WHAT THE EXERCISE ASKS: Pick out each line in these entries that contains the string "agent".
==*==
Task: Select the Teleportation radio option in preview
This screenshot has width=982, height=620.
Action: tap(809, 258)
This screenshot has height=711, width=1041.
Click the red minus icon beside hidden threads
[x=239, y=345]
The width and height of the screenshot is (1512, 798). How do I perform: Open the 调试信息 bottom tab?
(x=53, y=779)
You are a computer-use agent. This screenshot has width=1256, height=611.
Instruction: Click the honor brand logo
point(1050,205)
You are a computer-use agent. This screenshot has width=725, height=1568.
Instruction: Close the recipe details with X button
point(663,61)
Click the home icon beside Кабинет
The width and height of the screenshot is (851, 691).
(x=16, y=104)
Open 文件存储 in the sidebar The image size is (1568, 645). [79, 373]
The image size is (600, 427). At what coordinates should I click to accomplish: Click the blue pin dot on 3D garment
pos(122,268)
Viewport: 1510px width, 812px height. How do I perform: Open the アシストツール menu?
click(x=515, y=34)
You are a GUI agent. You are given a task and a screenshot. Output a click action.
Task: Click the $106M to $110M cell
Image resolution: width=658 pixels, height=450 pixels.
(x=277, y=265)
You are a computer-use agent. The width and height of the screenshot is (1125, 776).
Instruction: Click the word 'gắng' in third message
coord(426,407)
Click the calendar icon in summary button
==*==
EXERCISE SOLUTION:
You are a computer-use agent. This screenshot has width=1256, height=611.
You are a computer-use agent. This screenshot has width=725, height=1568.
You are a GUI agent. You are given a task and a screenshot. Output a click action.
You are a computer-use agent. The width and height of the screenshot is (1125, 776).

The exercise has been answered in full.